Scholz hat ihr nicht zugehört. Während seine Außenministerin Annalena Baerbock sich seit der Inthronisierung Melonis strikt weigert, Italien zu besuchen, hat der Kanzler die europafeindliche Rechtsextreme im Kanzleramt empfangen, sie  mit "liebe Giorgia" begrüßt und mit ihr einen "gemeinsamen Aktionsplan zur verbesserten Zusammenarbeit" beschlossen. In zentralen Themen gebe  es zwischen den Ampelspitzen und der rechtsextremen Regierung in Rom "keine Differenzen" berichtete das teilstaatliche Portal T-Online damals.

Zusammen gegen die Menschenrechte

Was planen sie aber genau? Was eint Rechtsextreme aus Rom, Regierungspolitiker in Berlin, Minister und sozialdemokratische Parteistrategen? Dass Scholz und Meloni die anderen 25 EU-Regierungen gemeinsam dazu aufriefen, einer EU-Asyl-Reform zuzustimmen, die viele Menschenrechte infragestellt und steigende Flüchtlingszahlen nur noch als Belastung ansieht, erscheint vor dem Hintergrund der aktuellen Überlegungen zum Verbot von Parteien, die von Abschiebung, Aussiedlung und der Abschaffung doppelter und dreifacher Staatsbürgerschaften träumen, in einem neuen Licht.

Selbst wenn EU-Kommissionspräsidentin Ursula von der Leyen sich bereits bereitgefunden hat, die neuen Abschottungsträume der deutsch-italienischen Achse etwa mit nordafrikanischen Tunesien vertragsfest zu machen, bleibt die italienische Inspiratorin dieser Strategie doch "unverändert rechtsextrem", wie die Germanistik-Professorin Camilla Miglio im Deutschlandfunk klargestellt hat.
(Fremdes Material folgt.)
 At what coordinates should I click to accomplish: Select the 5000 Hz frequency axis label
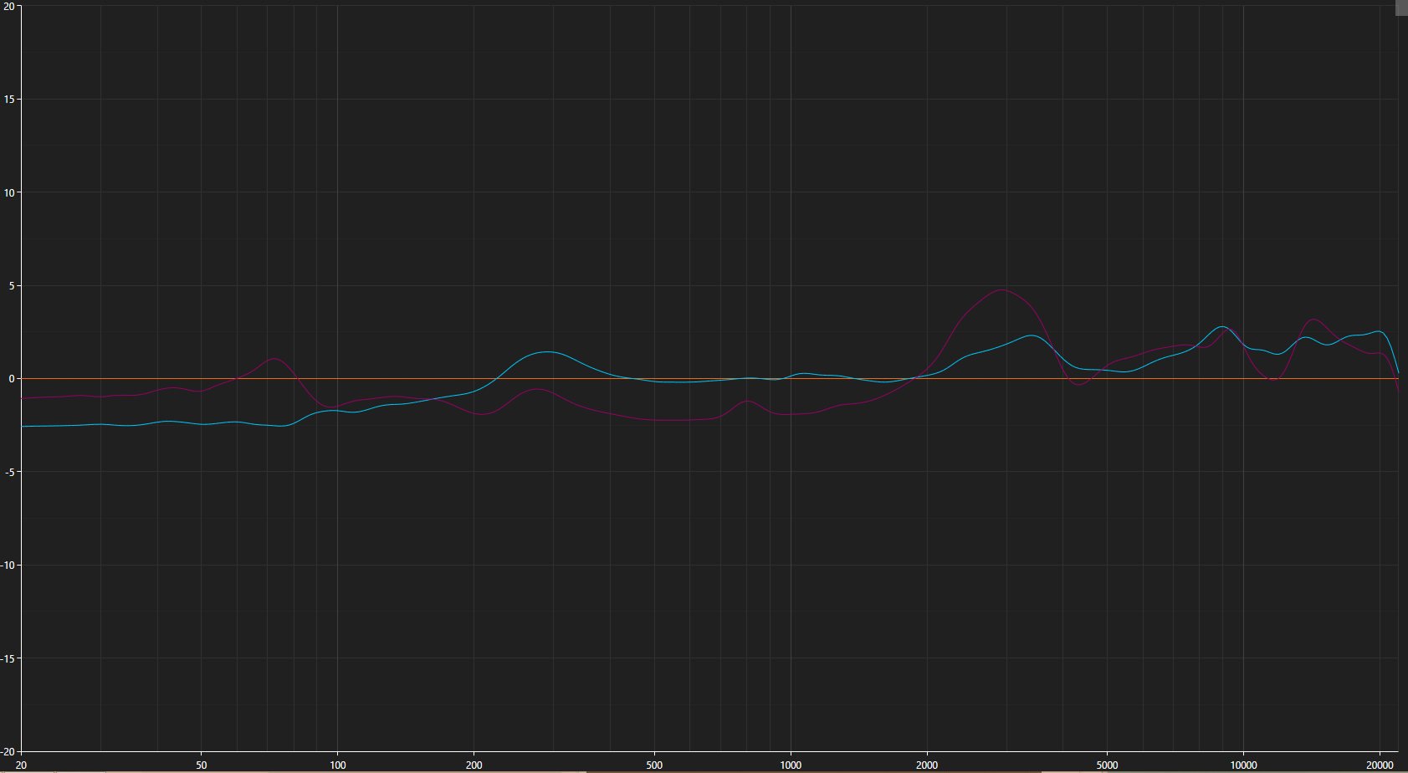tap(1108, 765)
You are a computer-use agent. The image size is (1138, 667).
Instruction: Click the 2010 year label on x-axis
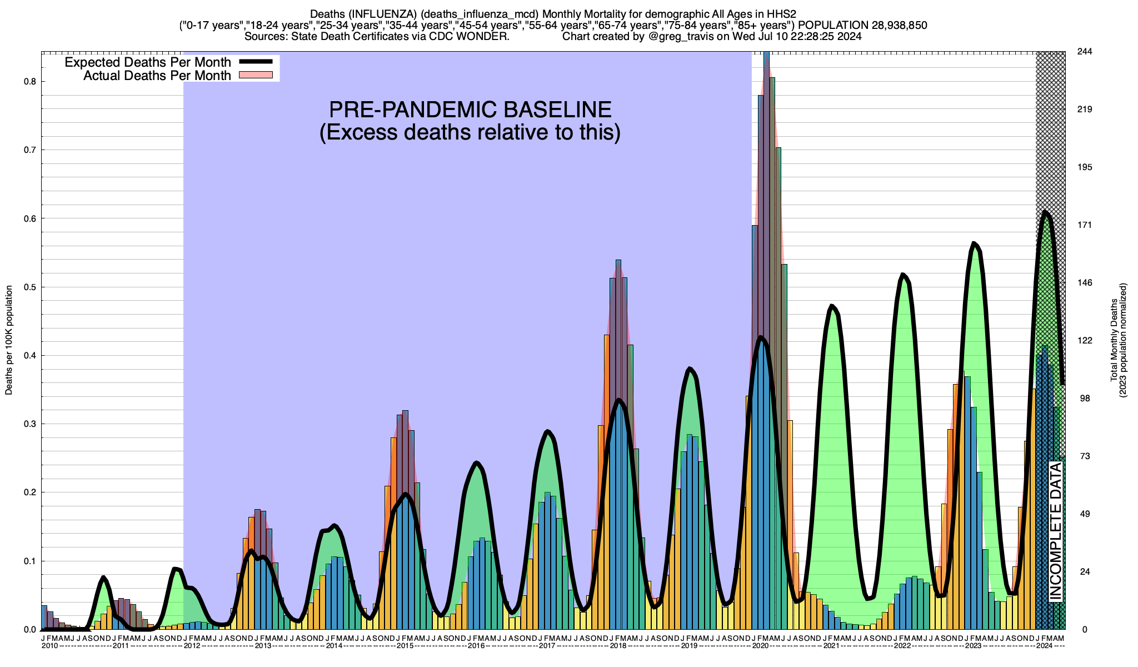49,646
Jedes Treffen von Mitgliedern demokratischer Parteien mit solchen radikal rechten Kreisen, darunter Extremisten und Faschisten, lässt die Besorgnis wachsen, dass sich deren Einfluss noch verstärkt. 

Im brennenden Haus

Führende Politiker sehen darin ein Alarmsignal und fordern mehr Engagement auch der Bürger selbst. "Im brennenden Haus nützt es nichts, mit den Brandstiftern zu reden", warnt der frühere Ostbeauftragte, in Hamburg, der Stadt, die Olaf Scholz lange regiert hat, gehen Menschen für ein Verbot von Parteien auf Straße, wenn deren Mitglieder sich unverhohlen mit Extremisten und Faschisten treffen. Auch wenn ehemalige Experten abraten, weil ein Verbotsverfahren mit Sicherheit ohnehin länger dauern wird als es die SPD zumindest in Sachsen noch als Parlamentspartei geben wird, haben sich auch Prominente inzwischen für härtere Bandagen im Kampf um die Brandmauer ausgesprochen. 

"Man muss sich sehr genau einzelne Äußerungen, einzelne Personen, einzelne Gliederungen anschauen und dann natürlich auch Beweise sammeln, die hart genug sind, um ein Gerichtsverfahren durchsetzen zu können, eine Beweislage aufbauen und dann entsprechend agieren“, empfahl Bundesklimawirtschaftsminister Robert Habeck als Rezept für den Umgang mit Parteien, die Mitglieder dulden, die Kontakte zu Rechtsextremen pflegen.  "Das halte ich schon für geboten", sagte der Grüne auch mit Blick auf seine Parteikollegin Annalena Baerbock, die zuletzt mehrfach Treffen mit Mitgliedern der rechtsextremen Regierung Israels "in der Hauptstadt Tel Aviv" (Merkur) abgehalten hatte.


1 Kommentar:

Anonym hat gesagt…

Empfehlenswertes Sittengemälde aus der Mitte der Zwanziger*: "Bauern, Bonzen und Bomben", vom Genussmenschen (ein Flasch Konjack, zwei Spritzen Morphium / Tag) Hans Fallada, gruendliche Beschreybung, wie blöd die Bullezei und wie schräg die Spezialdemokraten schon damals unterwegs waren.

*Etwa zeitgleich mit Wercken der Weltliteratür wie "Kein Krampf" von Alfons Güttler, oder "Die internationale Rübennase" von Heinrich Furth.